Nesta semana que termina, a Câmara Federal aprovou a revisão da Lei das Cotas, atualizando uma das medidas mais corretas e avançadas instituídas pelo Brasil no campo da educação superior, especialmente no contexto da universidade pública.
Desde a instituição da lei, foi decidido que a cada dez anos, a política de cotas deverá passar por uma avaliação, com monitoramento anual. Essa é, portanto, a primeira reavaliação, feita pela Câmara, preservando-se os seus fundamentos básicos.
Essa lei, sancionada pela Presidente Dilma Rousseff em 2012, cumpriu, em dez anos, o papel extraordinário de mudar o perfil do ensino superior, ao garantir a reserva de vagas nas universidades públicas e sistemas federais para estudantes que tenham cursado o ensino médio em escolas públicas, com tratamento especial, além disso, para negros, pardos, indígenas, com deficiência e de baixa renda.
A Lei n°12.711/2012, estabelece que 50% das vagas de universidades e instituições federais devem ser reservadas a alunos que cursaram o ensino médio integralmente em escolas públicas. Destes 50%, metade é destinada a estudantes com renda familiar igual ou inferior a 1,5 salário mínimo per capita. As vagas ainda devem ser preenchidas por pretos, pardos, indígenas (PPI) e pessoas com deficiência.
REPARAÇÃO HISTÓRICA
A criação do sistema de cotas está ligada à necessidade de reparação histórica. O Brasil é marcado por mais de 300 anos de escravidão, mas mesmo com o fim do regime escravocrata, a população negra não foi contemplada com políticas que assegurassem sua inclusão na sociedade. Os negros foram marginalizados e as desigualdades estruturadas. Nesse cenário, as cotas, que são ações afirmativas, visam corrigir as disparidades sociais, econômicas e educacionais que colocam grupos vulneráveis distantes de seus direitos, como no acesso à educação superior.
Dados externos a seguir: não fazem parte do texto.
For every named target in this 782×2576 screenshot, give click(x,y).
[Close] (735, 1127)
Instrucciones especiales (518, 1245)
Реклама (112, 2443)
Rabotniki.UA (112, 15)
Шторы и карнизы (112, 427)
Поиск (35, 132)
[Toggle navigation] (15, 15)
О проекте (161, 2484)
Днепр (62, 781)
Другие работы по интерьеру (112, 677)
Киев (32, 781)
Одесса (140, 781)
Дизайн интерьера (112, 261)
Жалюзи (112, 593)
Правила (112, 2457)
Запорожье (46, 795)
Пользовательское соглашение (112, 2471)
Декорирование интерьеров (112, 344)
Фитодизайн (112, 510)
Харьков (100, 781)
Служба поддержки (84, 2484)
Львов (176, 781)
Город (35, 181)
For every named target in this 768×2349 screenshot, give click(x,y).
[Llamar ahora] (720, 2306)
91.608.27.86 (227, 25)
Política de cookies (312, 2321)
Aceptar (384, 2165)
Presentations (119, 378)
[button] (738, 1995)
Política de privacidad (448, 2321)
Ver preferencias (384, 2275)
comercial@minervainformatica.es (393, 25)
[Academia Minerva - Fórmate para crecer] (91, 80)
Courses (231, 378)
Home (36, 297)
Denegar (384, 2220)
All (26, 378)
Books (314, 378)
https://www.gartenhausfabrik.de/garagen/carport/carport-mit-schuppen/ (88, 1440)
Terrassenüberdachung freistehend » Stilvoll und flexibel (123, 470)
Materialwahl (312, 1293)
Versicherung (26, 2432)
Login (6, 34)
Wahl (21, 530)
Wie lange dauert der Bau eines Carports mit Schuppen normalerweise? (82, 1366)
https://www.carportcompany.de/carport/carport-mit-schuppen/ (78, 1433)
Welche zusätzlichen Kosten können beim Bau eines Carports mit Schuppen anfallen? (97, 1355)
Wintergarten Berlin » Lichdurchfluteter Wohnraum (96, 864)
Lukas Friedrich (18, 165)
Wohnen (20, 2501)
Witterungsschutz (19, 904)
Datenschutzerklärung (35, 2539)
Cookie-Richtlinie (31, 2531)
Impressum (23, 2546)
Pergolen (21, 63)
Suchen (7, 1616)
Além de possibilitar que grupos socialmente vulneráveis quebrem a barreira de espaços excludentes, a ação afirmativa é importante para a democratização do acesso ao ensino superior.
Trata-se de um magnífico avanço, transformando-se numa das leis mais exitosas na história do Brasil, em termos de inclusão social e racial.
A Lei de Cotas foi resultado de lutas sociais ocorridas muitos anos antes de sua existência. Já nos anos 2000, surgiu o movimento de diversas faculdades federais e estaduais para implementação de ações afirmativas para pessoas negras.
ACESSO À UNIVERSIDADE
Tem sido, assim, pela vigência dessa lei, que estudantes pobres e negros, a exemplo de filhos de lavadeiras, faxineiras, cortadores de cana e outras categorias inferiorizadas na sociedade, puderam ter acesso à universidade e conquistar profissões de nível superior.
Na exata semana em que a Câmara Federal faz a necessária e merecida revalidação da Lei de Cotas, vem um exemplo belíssimo do significado social, político e humanitário, do valor que esse instrumento trouxe à mudança para melhor da universidade pública.
Em Alagoas, um moço chamado Maurício Bernardo da Silva, de apenas 23 anos de idade, formou-se em Medicina, após passar seis anos no curso da Universidade Federal de Alagoas, campus do município de Arapiraca.
Isso não seria notícia, não fosse Maurício filho de um “boia-fria”. Seu pai, João Vicente da Silva, de 47 anos, levou 35 anos de sua vida sofrida dedicado dia-a-dia ao corte da cana-de-açúcar nas usinas do Estado, num trabalho degradante que lhe roubou a própria infância, pois entrou para esse serviço penoso quando tinha pouco mais de 10 anos de vida.
A primeira decisão do jovem médico Maurício, anunciada com emoção no momento da formatura, foi aposentar o pai, livrando-o para sempre do trabalho martirizante a que se dedicava de sol a sol.
ENEM
E nesse momento de aumento da relevância do sistema de cotas nas universidades, vale trazer à lembrança de todos outro avanço significativo do Brasil.
Falo do ENEM, esse modelo que serve desde 2009 para mensurar a qualidade do ensino médio brasileiro e contribuir de maneira exemplar para democratizar o acesso à universidade, beneficiando estudantes de todas as partes do país.
Pois vem bem. O ENEM não serve apenas para facilitar a vida de quem conclui o ensino médio e quer entrar numa faculdade brasileira, tanto pública quanto privada.
As notas obtidas no ENEM também podem servir de porta de entrada para processos seletivos de universidades do exterior. Há uma lista expressiva de universidades estrangeiras que já aderiram a essa grande invenção que o Brasil fez nascer.